Le non retour sur nos cotisations nous bride dans notre expansion et pour certains incite au travail en noir
Monsieur Baquet,
La situation des indépendants à titre complémentaire en matière de pensions est problématique et – pour certains d’entre eux* – injuste et inacceptable. Merci pour votre réaction.
Force est de constater que les nombreux groupes de travail auxquels nous avons participé n’ont jusqu’ici pas abouti sur ce thème. Les systèmes actuels de pension (tant vantés) ne sont pas adaptés à l’intégration de cotisations faibles auxquelles il faudrait attacher des petits droits de pension complémentaires. Ils constituent un frein majeur : contourner lesdits systèmes (trois régimes de pension très rigides) revient à mettre en œuvre des usines à gaz coûteuses, le coût de mise en œuvre s’ajoutant au coût des nouvelles dépenses en termes de pensions.

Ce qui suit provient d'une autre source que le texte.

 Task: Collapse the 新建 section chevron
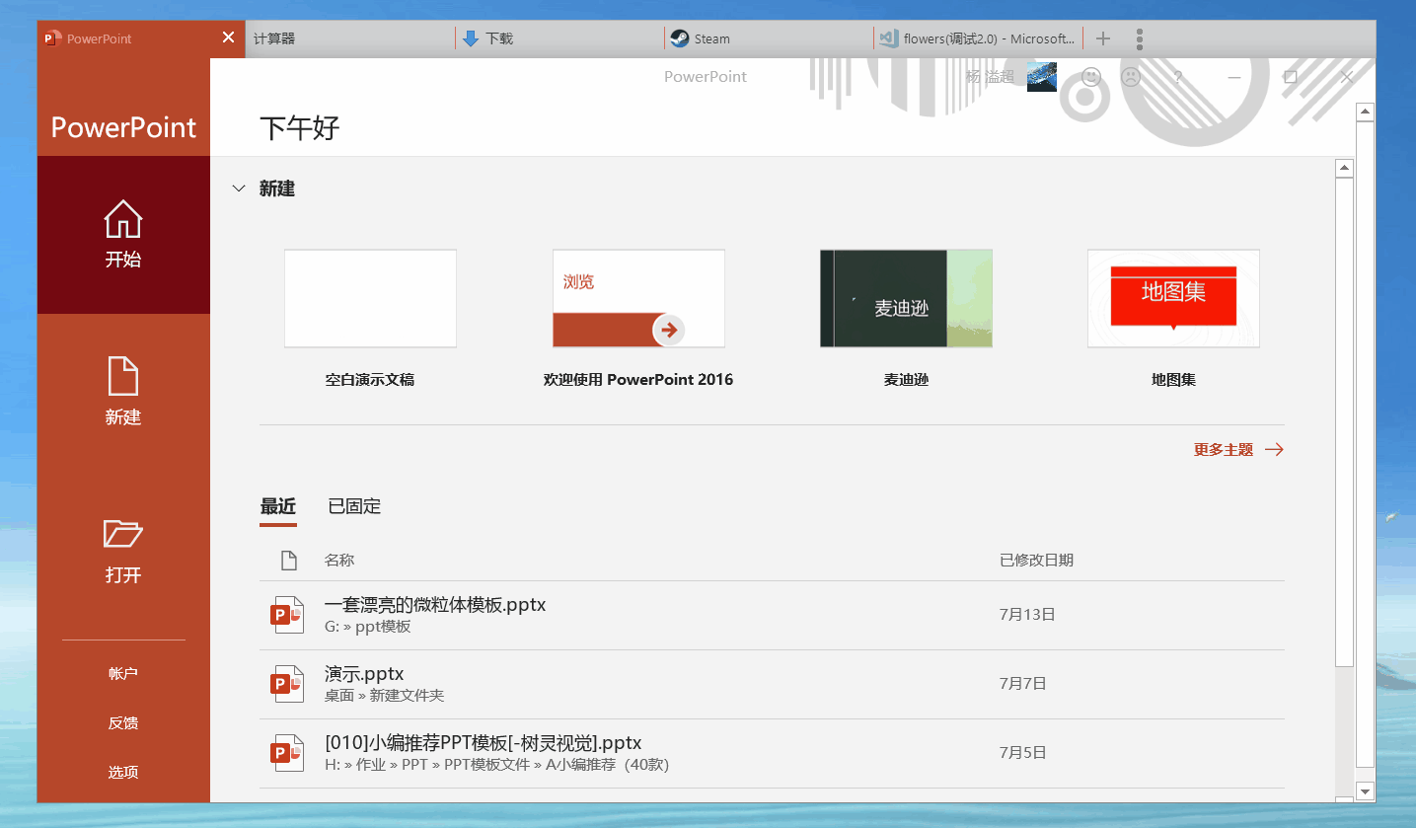(238, 188)
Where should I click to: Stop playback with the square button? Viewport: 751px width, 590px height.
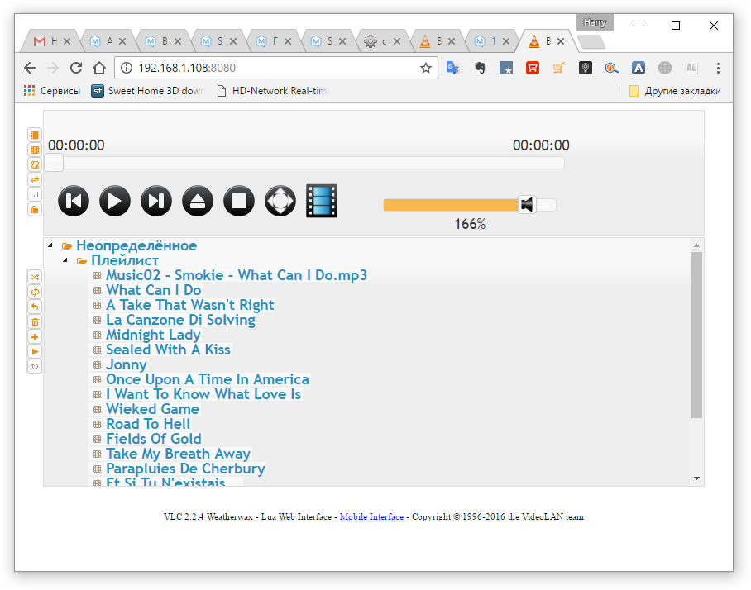(239, 201)
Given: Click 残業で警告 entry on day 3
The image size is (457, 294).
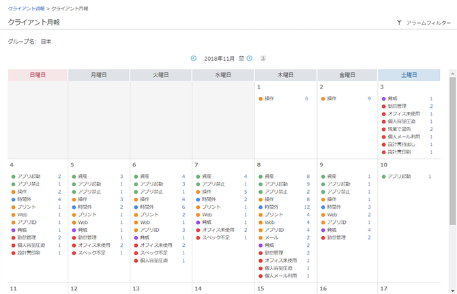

Aujourd’hui, UCM continue de prôner la recherche d’une solution et a placé dans son mémorandum 2019-2024 (lu et suivi avec une très grande attention par les partis de tous bords) non seulement une demande pour maintenir et renforcer les aides pour le passage vers une activité indépendante à titre principal (type mesure Airbag), mais aussi une demande très claire en pensions :
« L’UCM demande que les cotisations sociales des travailleurs indépendants à titre complémentaire soient valorisées dans le régime indépendant au prorata des sommes versées, et ce en complément à la pension dont les intéressés bénéficient dans le régime général ou le régime des fonctionnaires. La mise en oeuvre de cette mesure sera grandement facilitée par le passage à un système de pension par points. » [Demandez copie de notre mémorandum via la page https://www.ucmvoice.be/2019/03/22/250-propositions-pour-changer-le-quotidien-des-entrepreneurs/ ]
Et nous pouvons raisonnablement penser que cette demande sera inscrite dans le prochain accord de gouvernement fédéral, tout comme – nous sommes une des rares organisations à soutenir cette voie très rationnelle vers plus de transparence et de simplicité – notre demande d’aboutir avec un système de type « système de pension à points ».
Notre mesure phare sur la suppression du coefficient de correction (amélioration de la proportionnalité des pensions d’indépendants) va aussi impacter positivement les droits de pension de ceux des entrepreneurs qui débutent à titre complémentaire. Tout est dans tout.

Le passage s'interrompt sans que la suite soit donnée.